I wanted to upgrade to version 8018. So upgrade the slave node first.

In order to upgrade the version, i executed the 'stop slave' command, but not stopped properly, it may be blocked by some threads.

Then i killed the mysqld process with 'kill -9', and tried to launch the slave node using new mysqld version of 8018 (in-Place upgrade).

Startup failed.

[System] [MY-011090] [Server] Data dictionary upgrading from version '80016' to '80017'.
[System] [MY-013413] [Server] Data dictionary upgrade from version '80016' to '80017' completed.
[System] [MY-013381] [Server] Server upgrade from '80016' to '80018' started.
[ERROR] [MY-013178] [Server] Execution of server-side SQL statement 'ALTER TABLE slave_worker_info STATS_PERSISTENT=0;
' failed with error code = 1205, error message = 'Lock wait timeout exceeded; try restarting transaction'.
[ERROR] [MY-013380] [Server] Failed to upgrade server.

How to repeat:
It is difficult to reproduce the scene above. 

I use the debug version of mysqld to simulate the previous scenario and reproduce the failure.

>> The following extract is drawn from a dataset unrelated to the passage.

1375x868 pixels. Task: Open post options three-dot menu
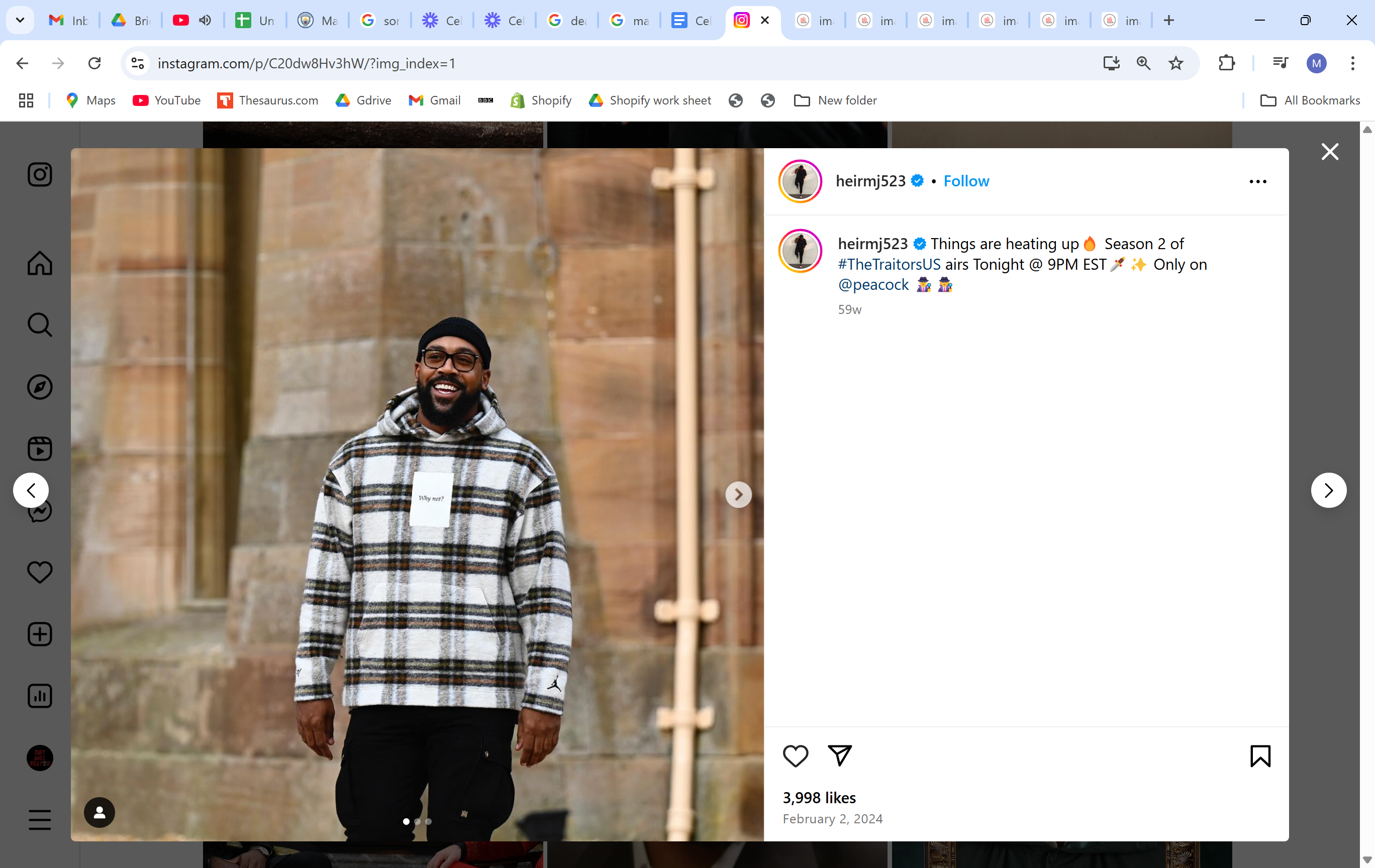(x=1257, y=181)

step1, initialize a new database with mysql version of 8016 (debug).
  ~/mysql/bin/mysqld --defaults-file=./my.cnf --initialize

step2, start up the instance.
  ~/mysql/bin/mysqld --defaults-file=./my.cnf &

step3, client establishes a connection to the server with root, run sqls:

  #3.1 generate some data in table mysql.slave_master_info
  > CHANGE MASTER TO MASTER_HOST = '10.*.*.36', MASTER_USER = 'repl', MASTER_PASSWORD = 'replpassword', MASTER_PORT = 3306;
    Query OK, 0 rows affected, 2 warnings
  > create database test;
    Query OK, 1 row affected (5.64 sec)
  > create table test.t(a int);
    Query OK, 0 rows affected (2.97 sec)
  
  #3.2 simulate kill command
  > set debug='+d,crash_after_flush_binlog';
    Query OK, 0 rows affected (0.00 sec)

  #3.3 simulates slave applying relay log events, may modify both user and system tables in the same transaction
  > begin;
    Query OK, 0 rows affected (0.00 sec)
  > insert into test.t values(1);
    Query OK, 1 row affected (4.35 sec)
  > update mysql.slave_master_info set Host='cda';
    Query OK, 1 row affected (2.82 sec)
  > commit;
    ERROR 2013 (HY000): Lost connection to MySQL server during query

  # Now some transactions remain in PREPARED state. 
  # They will resurrect during recovery in step4, and add IX locks to tables 
  # modified by them.
  # But this cause the following upgrade-sql failed, which can not acquire X lock

step4. in-place upgrade, launch the mysqld-8018 on this database directory.
  [Server] Execution of server-side SQL statement 'ALTER TABLE slave_master_info STATS_PERSISTENT=0;
' failed with error code = 1205, error message = 'Lock wait timeout exceeded; try restarting transaction'.
  [Server] Failed to upgrade server.
  [Server] Aborting

Suggested fix:
Perhaps the execution of ‘kill -9' is wrong, which leading to a non-normal shutdown of the service.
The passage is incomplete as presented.